BEGIN PROVIDED DATA
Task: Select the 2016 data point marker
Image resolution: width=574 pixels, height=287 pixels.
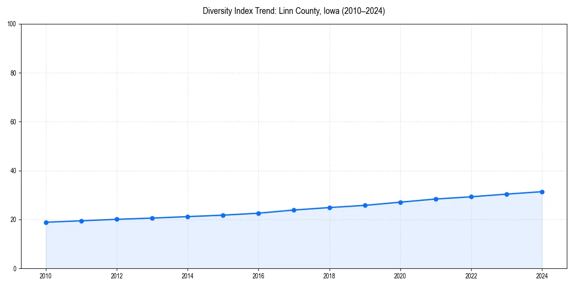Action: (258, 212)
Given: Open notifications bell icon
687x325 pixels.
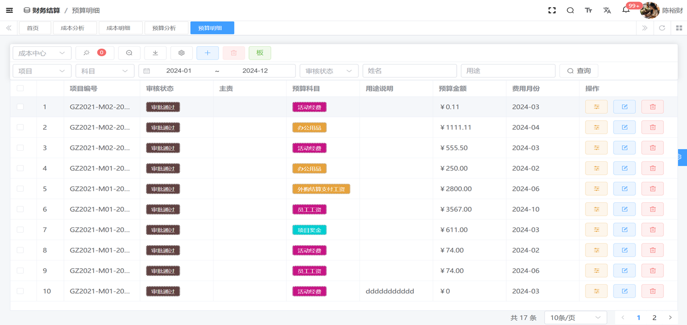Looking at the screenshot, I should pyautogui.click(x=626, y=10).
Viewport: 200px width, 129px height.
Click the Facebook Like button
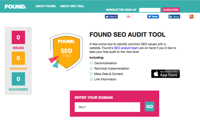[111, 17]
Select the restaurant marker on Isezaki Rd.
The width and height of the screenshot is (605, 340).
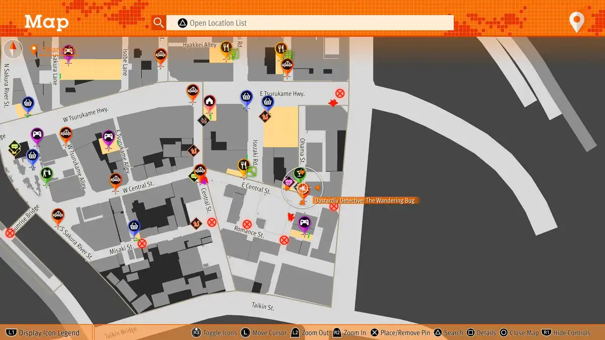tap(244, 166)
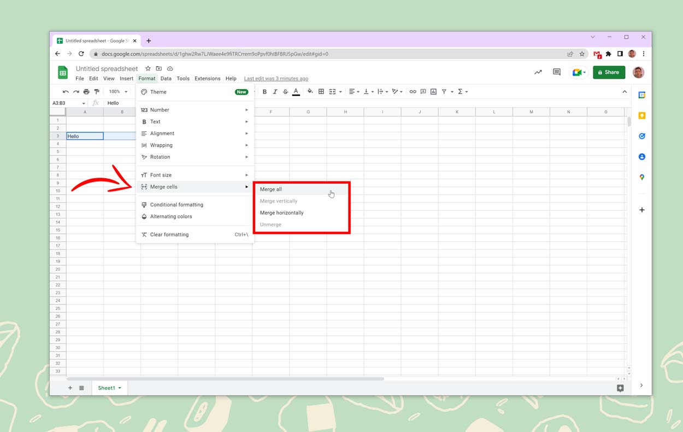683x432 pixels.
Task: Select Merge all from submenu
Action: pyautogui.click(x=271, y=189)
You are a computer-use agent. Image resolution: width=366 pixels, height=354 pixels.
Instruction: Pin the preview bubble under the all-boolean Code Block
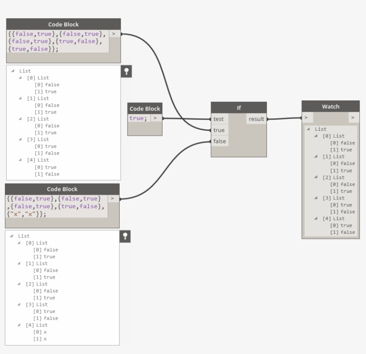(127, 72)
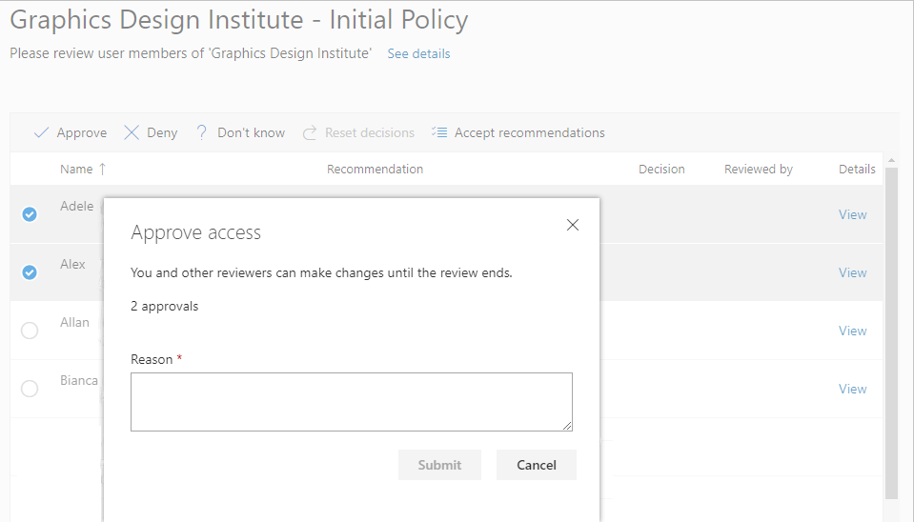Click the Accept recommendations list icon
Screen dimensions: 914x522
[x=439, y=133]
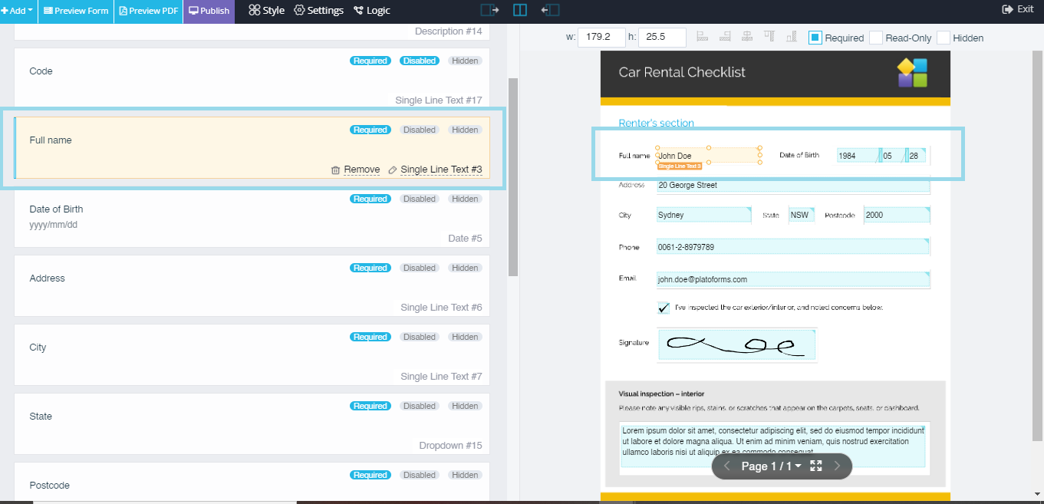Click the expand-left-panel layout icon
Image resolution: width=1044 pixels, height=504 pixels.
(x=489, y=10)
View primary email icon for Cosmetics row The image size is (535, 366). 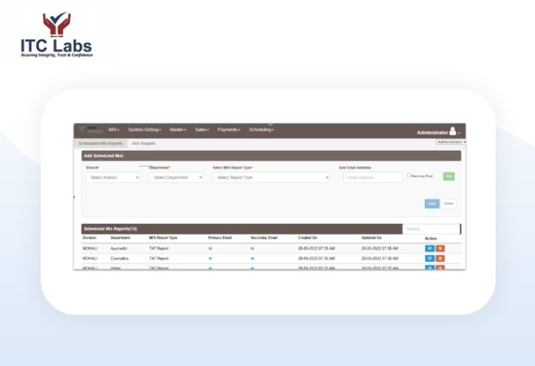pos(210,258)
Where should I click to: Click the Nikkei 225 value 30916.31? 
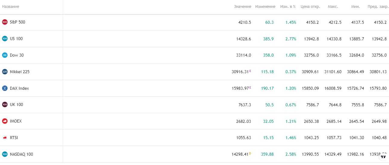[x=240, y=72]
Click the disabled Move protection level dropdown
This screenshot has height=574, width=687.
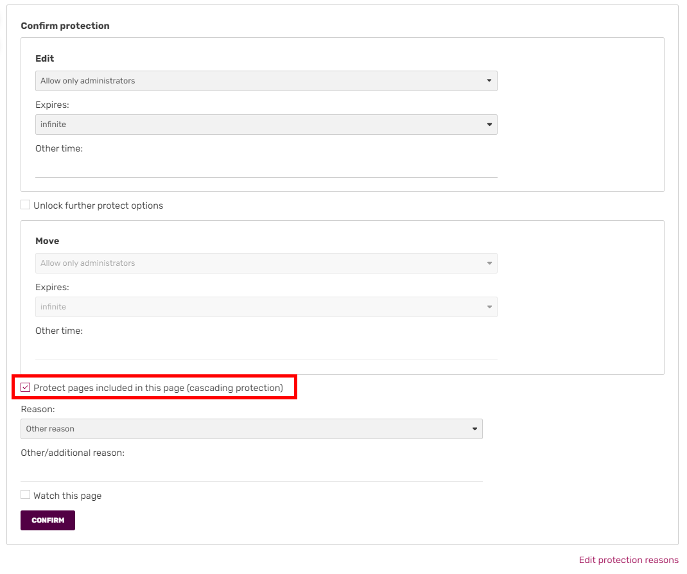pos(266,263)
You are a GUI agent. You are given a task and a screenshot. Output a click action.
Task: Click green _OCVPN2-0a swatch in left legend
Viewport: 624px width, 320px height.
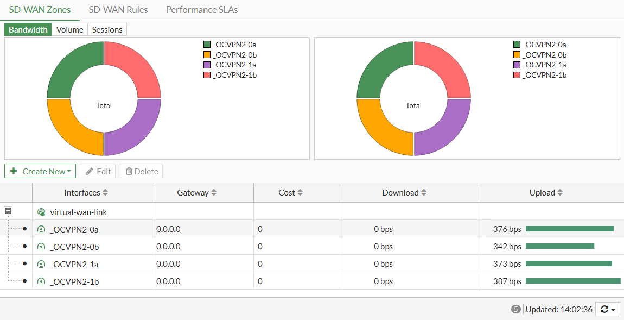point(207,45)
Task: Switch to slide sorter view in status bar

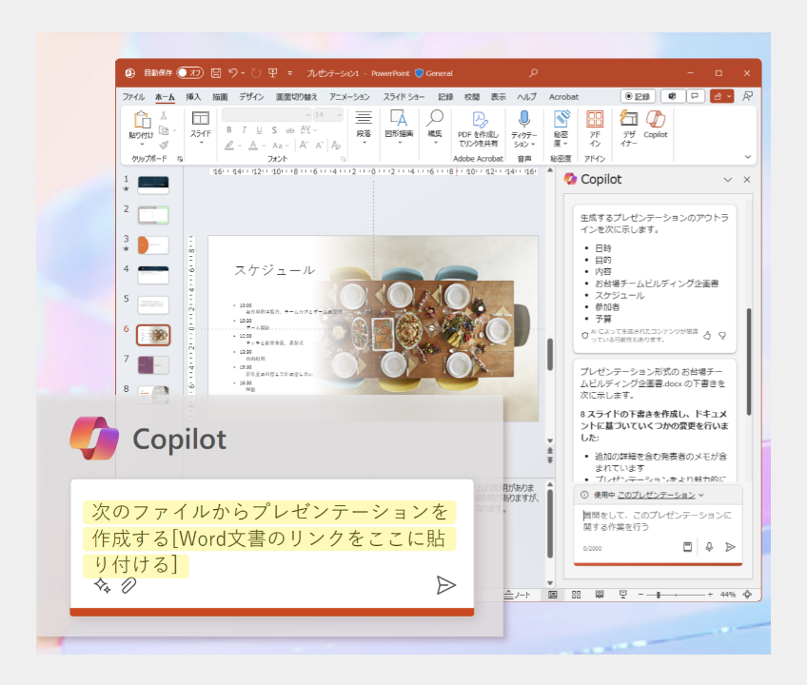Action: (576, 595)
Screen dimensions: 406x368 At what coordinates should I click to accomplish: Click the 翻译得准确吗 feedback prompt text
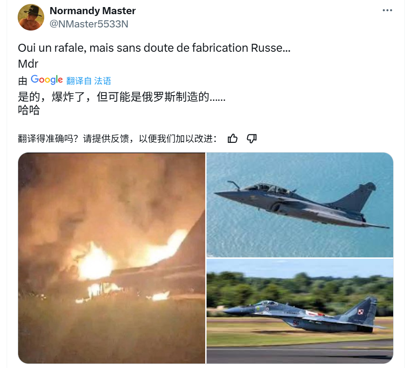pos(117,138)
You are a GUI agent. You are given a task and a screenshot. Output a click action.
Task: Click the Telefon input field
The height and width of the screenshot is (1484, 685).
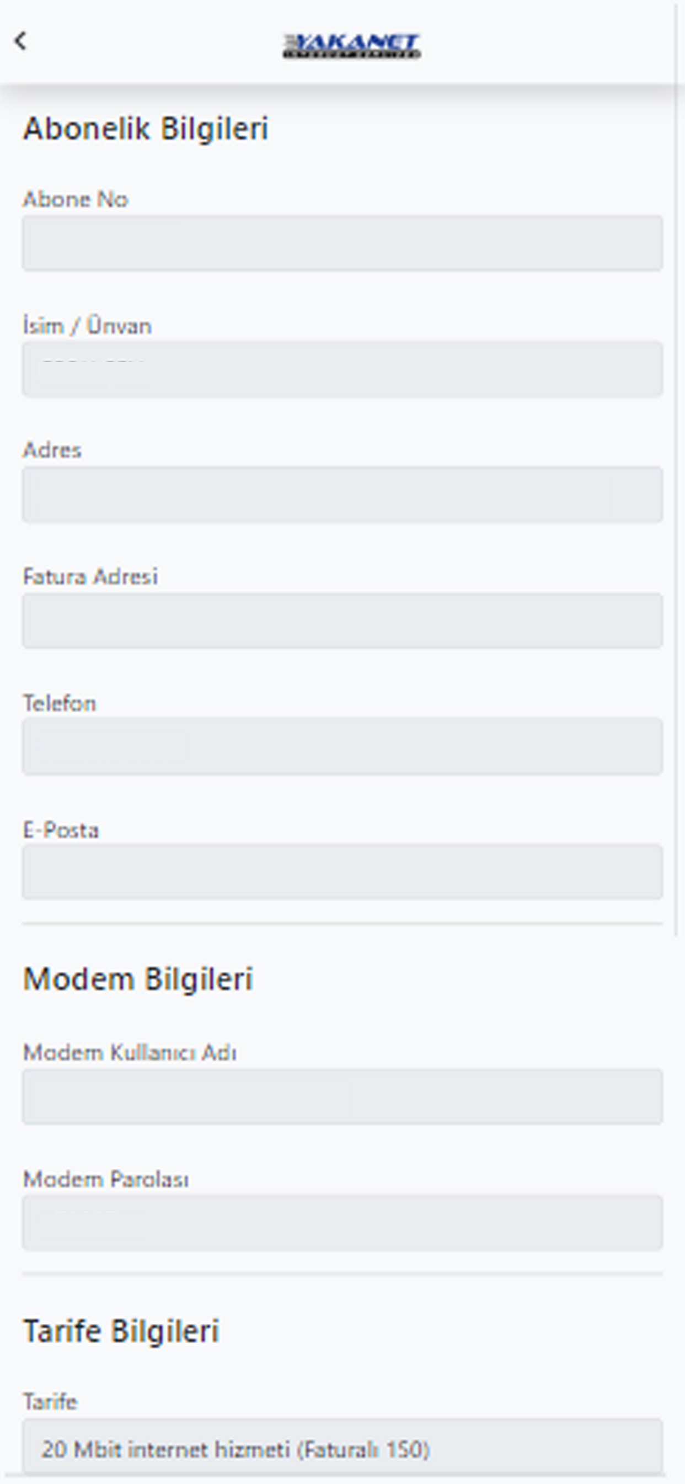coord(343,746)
END PROVIDED DATA
- **WORK TO BE COMPLETED**
Pull every line containing the word "marker" out of the material and copy it.

- **REPLY TO THE TASK**
Task: Select the 2016 data point marker
Select the restaurant marker on Isezaki Rd.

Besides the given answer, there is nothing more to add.